With Blockbusters attempt to compete with Netflix in the online movie rentals they may be seen as a legitimate competitor to Netflix, however, the obvious differences in the companies gives Netflix the advantage. Blockbuster's new total access plan where customers can exchange and rent movies in the stores seems like a good idea for the company with thousands of costly stores and employees but the average store only stocks about 6,000 movies compared to 10 times that online. It simply costs more to operate a brick and mortar like Blockbuster. If there are price wars I'm picking Netflix who has years of experience building up their online company vs. Blockbuster burdened by fixed costs. Netflix just had a hiccup with revenue and earnings probably because of Blockbuster but longer-term they have this market over Blockbuster and Movie Gallery. It's not smart to predict to far, say 5+ years in a world of rapidly changing technology however. Who knows what will happen with Tivo and the future home entertainment networks.

Netflix as of May 10th 2007 is trading for $21.91 per share.
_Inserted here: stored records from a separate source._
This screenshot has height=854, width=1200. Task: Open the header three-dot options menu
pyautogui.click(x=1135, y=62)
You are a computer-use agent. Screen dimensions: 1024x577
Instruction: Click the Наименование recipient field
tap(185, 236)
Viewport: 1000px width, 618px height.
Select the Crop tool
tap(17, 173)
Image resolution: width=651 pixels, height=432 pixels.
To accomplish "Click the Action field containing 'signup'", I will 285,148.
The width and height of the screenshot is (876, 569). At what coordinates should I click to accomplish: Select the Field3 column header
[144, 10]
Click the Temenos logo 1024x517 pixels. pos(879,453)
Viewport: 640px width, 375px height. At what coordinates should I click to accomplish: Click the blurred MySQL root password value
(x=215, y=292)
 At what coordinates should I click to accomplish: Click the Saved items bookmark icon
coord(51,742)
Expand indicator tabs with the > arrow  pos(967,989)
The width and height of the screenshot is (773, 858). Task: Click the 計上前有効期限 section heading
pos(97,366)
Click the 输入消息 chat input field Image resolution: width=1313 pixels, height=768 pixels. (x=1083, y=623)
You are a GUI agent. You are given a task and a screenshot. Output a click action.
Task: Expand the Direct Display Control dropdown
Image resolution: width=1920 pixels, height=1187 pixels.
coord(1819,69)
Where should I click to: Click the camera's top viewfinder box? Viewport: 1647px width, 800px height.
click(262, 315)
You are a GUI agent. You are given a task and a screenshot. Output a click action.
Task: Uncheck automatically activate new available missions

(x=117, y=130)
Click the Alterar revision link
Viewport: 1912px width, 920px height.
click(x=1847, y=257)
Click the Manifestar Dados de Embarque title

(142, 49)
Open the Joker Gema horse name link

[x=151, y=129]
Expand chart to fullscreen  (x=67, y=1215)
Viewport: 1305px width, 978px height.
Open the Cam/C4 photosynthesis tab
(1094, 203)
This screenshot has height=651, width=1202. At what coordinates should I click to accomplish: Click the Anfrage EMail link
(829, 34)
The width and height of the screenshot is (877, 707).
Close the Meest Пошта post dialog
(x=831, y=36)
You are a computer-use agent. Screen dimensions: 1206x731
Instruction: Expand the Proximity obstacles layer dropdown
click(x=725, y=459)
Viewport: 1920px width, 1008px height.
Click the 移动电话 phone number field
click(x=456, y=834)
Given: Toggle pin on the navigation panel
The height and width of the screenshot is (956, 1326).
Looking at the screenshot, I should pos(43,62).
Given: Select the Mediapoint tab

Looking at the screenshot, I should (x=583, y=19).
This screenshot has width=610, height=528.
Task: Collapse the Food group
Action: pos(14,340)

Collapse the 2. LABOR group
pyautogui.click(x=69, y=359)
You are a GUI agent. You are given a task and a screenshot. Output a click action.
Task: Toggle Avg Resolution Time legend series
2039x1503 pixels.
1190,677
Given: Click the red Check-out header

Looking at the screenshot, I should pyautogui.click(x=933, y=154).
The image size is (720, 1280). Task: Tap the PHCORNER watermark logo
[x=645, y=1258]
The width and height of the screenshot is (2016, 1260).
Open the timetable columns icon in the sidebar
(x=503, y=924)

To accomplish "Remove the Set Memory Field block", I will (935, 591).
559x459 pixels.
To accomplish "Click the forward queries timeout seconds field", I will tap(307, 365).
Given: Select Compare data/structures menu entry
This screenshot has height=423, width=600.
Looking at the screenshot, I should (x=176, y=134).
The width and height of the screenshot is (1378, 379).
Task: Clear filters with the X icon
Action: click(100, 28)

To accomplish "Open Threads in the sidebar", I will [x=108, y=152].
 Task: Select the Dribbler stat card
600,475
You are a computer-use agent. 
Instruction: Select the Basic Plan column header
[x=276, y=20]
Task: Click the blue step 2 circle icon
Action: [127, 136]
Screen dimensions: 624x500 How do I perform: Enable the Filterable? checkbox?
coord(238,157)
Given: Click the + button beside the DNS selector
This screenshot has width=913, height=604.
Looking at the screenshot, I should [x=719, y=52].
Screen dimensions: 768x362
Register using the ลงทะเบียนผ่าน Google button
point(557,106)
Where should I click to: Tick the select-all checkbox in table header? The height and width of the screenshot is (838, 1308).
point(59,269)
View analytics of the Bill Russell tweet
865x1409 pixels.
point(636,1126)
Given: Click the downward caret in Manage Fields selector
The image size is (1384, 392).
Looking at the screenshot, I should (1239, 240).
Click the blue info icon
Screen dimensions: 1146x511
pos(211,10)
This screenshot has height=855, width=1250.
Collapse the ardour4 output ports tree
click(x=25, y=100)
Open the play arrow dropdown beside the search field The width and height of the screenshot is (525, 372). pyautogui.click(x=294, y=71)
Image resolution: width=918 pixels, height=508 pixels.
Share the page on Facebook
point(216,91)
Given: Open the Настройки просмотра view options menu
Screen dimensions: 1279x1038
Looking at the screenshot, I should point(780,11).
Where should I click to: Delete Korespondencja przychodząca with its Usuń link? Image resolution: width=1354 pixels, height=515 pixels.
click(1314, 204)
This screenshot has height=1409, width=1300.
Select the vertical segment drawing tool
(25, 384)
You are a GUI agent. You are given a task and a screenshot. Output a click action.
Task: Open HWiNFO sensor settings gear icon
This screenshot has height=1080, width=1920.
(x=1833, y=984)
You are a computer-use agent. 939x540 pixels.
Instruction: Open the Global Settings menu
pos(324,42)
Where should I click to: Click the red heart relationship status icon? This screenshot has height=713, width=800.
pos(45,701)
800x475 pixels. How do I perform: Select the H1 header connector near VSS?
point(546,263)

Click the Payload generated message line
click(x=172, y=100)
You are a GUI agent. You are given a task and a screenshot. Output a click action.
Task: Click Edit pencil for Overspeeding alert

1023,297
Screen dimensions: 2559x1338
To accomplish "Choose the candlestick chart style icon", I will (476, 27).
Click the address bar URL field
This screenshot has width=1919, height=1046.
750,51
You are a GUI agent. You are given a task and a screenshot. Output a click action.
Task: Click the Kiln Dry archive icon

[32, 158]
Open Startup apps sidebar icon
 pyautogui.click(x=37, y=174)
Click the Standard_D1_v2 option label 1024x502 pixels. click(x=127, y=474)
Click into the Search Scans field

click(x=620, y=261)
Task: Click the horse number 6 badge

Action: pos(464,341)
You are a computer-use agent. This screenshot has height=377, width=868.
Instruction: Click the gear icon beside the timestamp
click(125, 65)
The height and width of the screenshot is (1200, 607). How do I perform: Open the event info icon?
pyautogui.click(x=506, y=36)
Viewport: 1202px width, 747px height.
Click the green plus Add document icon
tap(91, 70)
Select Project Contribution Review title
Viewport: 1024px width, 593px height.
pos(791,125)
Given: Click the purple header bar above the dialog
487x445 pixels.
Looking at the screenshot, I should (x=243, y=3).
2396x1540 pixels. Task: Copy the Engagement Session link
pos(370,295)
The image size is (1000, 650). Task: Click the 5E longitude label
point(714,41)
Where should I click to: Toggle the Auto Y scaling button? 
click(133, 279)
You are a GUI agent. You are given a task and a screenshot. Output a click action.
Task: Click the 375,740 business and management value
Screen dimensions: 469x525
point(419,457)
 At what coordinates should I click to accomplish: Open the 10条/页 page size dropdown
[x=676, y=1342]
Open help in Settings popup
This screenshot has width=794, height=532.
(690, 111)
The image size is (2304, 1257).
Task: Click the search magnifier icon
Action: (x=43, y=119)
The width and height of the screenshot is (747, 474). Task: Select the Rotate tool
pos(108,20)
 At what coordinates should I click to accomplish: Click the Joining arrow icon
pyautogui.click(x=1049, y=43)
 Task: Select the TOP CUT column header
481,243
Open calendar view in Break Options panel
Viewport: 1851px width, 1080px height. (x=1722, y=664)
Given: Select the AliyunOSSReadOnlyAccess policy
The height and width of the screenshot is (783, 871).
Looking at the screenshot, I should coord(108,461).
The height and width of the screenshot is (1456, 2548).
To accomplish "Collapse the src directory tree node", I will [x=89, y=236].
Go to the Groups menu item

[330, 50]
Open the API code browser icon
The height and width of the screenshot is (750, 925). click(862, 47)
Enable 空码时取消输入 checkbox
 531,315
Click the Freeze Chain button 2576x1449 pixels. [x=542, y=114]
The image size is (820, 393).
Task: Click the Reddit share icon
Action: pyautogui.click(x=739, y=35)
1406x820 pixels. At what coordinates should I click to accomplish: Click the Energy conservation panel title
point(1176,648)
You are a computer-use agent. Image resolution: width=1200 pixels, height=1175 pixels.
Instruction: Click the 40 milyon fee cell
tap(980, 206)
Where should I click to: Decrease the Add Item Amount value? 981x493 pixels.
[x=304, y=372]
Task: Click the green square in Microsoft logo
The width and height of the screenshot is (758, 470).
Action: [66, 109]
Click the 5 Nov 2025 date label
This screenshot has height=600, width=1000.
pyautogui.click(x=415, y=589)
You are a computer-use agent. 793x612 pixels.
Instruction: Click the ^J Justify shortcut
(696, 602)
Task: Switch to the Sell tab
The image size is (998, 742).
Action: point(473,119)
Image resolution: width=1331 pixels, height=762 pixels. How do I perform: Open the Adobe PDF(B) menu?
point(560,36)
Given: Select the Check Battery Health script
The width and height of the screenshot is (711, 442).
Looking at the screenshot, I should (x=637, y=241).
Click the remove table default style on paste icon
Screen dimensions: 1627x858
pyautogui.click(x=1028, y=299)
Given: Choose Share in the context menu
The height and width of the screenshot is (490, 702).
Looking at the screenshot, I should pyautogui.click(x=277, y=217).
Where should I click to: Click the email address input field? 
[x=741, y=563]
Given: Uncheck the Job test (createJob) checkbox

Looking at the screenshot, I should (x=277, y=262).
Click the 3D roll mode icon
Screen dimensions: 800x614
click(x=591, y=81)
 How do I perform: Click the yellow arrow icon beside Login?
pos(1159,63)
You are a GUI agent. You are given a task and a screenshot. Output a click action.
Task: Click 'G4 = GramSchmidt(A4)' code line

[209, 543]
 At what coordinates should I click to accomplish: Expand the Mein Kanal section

Fear and market sell offs that drive down stock prices but don't effect long-term prospects are some of the best buying opportunities. Netflix is currently selling for about 6 times free cash. Five year average net margins of 3% compared to Blockbusters -8%.
If Netflix can grow free cash flow to 354.31 in five years the stock currently is undervalued using a discounted cash flow model.
354.31 / (1+10%)raised to 5 years= net present value of cash flow 214, below its current 220.